**Exercise objective**
Restate the data below word for word, omitting pictures.

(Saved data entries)
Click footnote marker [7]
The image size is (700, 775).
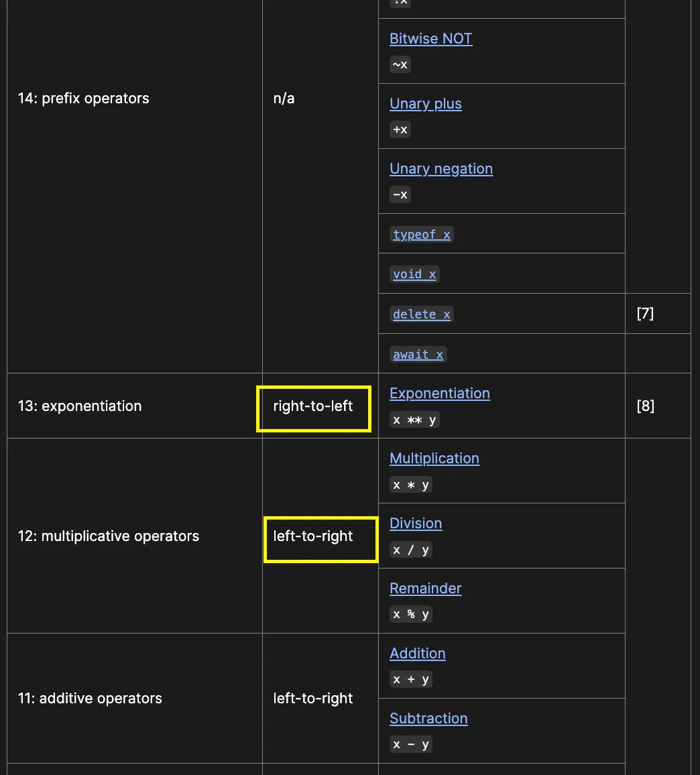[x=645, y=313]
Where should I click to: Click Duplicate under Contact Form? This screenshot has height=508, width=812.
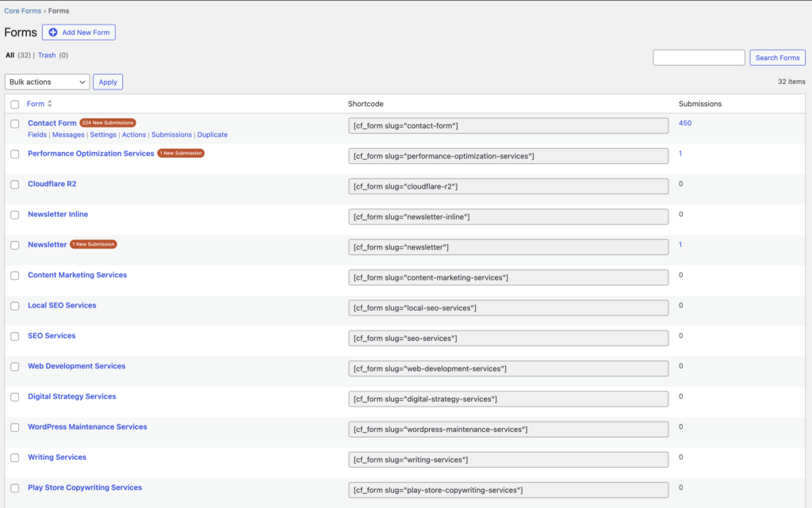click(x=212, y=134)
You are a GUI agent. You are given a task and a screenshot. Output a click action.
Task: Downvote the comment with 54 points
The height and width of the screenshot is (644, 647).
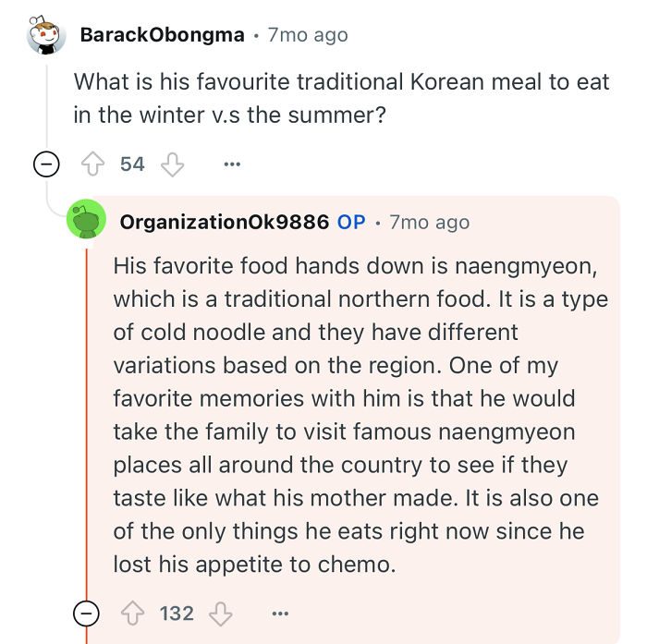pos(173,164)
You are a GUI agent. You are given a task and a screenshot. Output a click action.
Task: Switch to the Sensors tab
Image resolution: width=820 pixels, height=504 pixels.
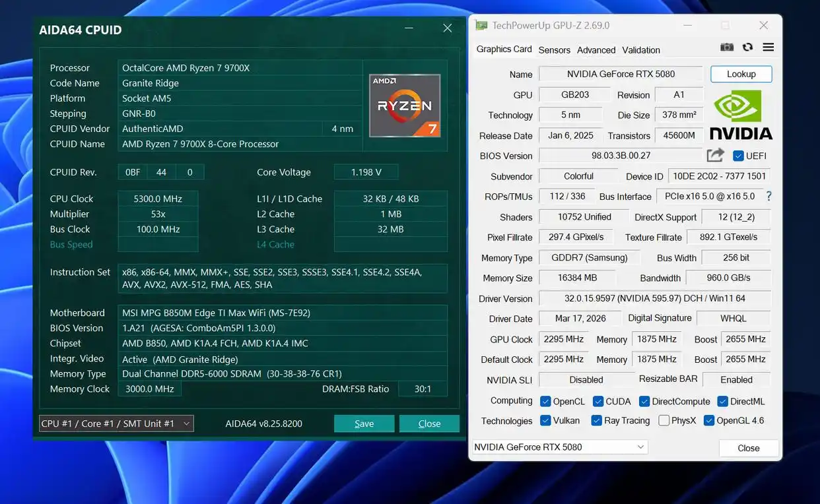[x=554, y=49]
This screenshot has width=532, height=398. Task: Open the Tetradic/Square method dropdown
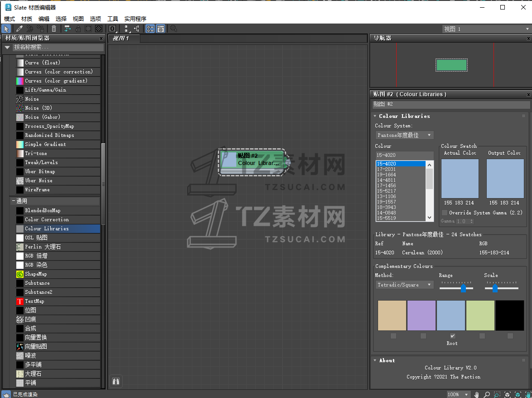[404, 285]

**Written solution**
Click footnote marker [7]
The image size is (700, 775).
[x=645, y=313]
Where should I click to: Click Duplicate under Contact Form? This screenshot has height=508, width=812.
click(x=212, y=134)
You are a GUI agent. You are given a task and a screenshot. Output a click action.
Task: Downvote the comment with 54 points
The height and width of the screenshot is (644, 647).
pos(173,164)
You are a GUI agent. You are given a task and a screenshot. Output a click action.
Task: Switch to the Sensors tab
Image resolution: width=820 pixels, height=504 pixels.
[x=554, y=49]
This screenshot has width=532, height=398. Task: Open the Tetradic/Square method dropdown
[404, 285]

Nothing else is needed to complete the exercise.